To report an unusual non-iatrogenic case of central macular and posterior full-thickness retinal holes (FTRHs).
A 60-year-old man presented with a progressive visual loss in the right eye. A complete ophthalmological evaluation including best corrected visual acuity (BCVA) measurement, fundus examination and spectral – domain optical coherence tomography (SD–OCT) was performed.
Fundus examination and SD-OCT confirmed the presence of simultaneous macular and posterior FTRHs. A 25-gauge vitrectomy was performed and the internal limiting membrane (ILM) was grasped and peeled off around the two holes. A fragment of the peeled-off ILM anchored on the FTRHs edges was left and inserted into the gaps.
Closure of both retinal holes was achieved at 1-month, and BCVA improved from 20/630 at baseline to 20/63 at month 3. No intraoperative or postoperative complications were recorded.
Conclusions and Importance
Inverted ILM flap technique represents a good treatment option in this rare non-iatrogenic condition, allowing a good anatomical and functional recovery.
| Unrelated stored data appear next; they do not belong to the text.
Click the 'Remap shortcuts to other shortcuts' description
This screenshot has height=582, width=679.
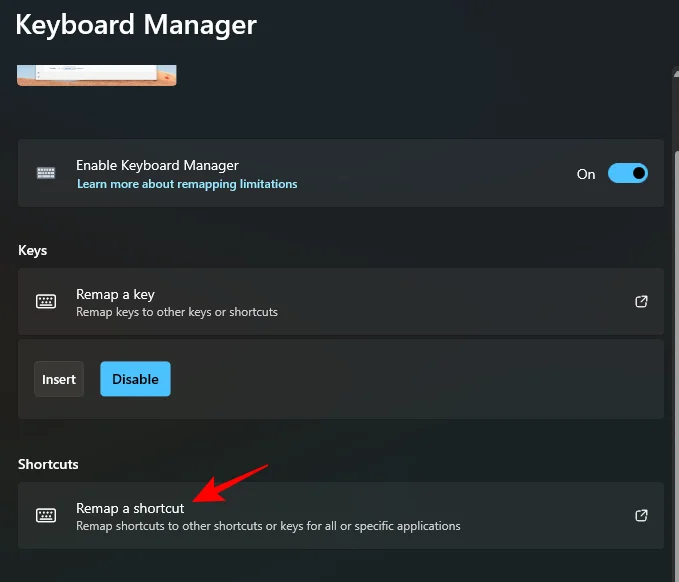point(268,526)
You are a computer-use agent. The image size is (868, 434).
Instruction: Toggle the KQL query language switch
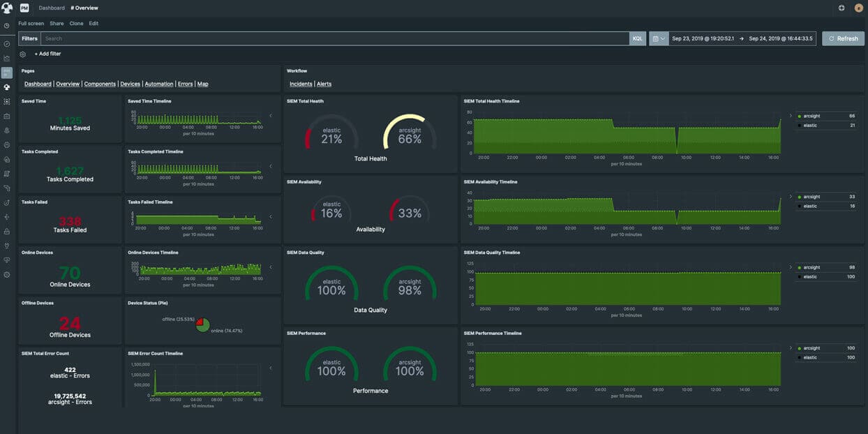637,38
Idiopathic full-thickness macular hole (FTMH) is a round gap opening at the center of the fovea due to a failure of normal age-related separation of the vitreous cortex from the posterior pole. Paracentral retinal hole is a rare condition usually occurring after macular surgery. Internal limiting membrane (ILM) peeling has been proposed as a possible risk factor for its formation. The presence of idiopathic and simultaneous macular and posterior full-thickness retinal holes (FTRHs) has never been reported. Nevertheless, there is no consensus about the etiology and treatment strategy of this uncommon condition. We hereby present a rare case of idiopathic macular and posterior full-thickness retinal holes (FTRHs) successfully treated with inverted ILM flap technique.
A 60-year-old Caucasian male was referred to our Retina Service Unit for a progressive visual loss in the right eye (RE). The patient did not report any previous ocular surgery or ocular and head trauma history. A complete ophthalmological examination was performed including anterior segment slit-lamp examination, intraocular pressure (IOP) measured by Goldman applanation tonometer, fundus examination, spectral-domain optical coherence tomography (SD-OCT, Heidelberg Engineering, Germany). Snellen best-corrected visual acuity (BCVA) was recorded.
Written informed consent to publish these case and accompanying images was obtained from the patient.
Anterior segment slit-lamp examination showed nuclear sclerosis of the lens in both eyes and IOP was 16 mmHg.
BCVA was 20/630 in the RE and 20/20 in the left eye (LE).
Fundus examination showed a stage 4 FTMH with a second posterior FTRH within the infero-temporal vascular arcade in the right eye ( Fig. 1 ). LE fundus examination was unremarkable.
Radial SD-OCT scan confirmed in the RE the presence of the two FTRHs with intraretinal hyporeflective cystoid spaces. The distance of the center of the macular hole and the center of the posterior retinal hole was 2564 μm ( Fig. 2 A).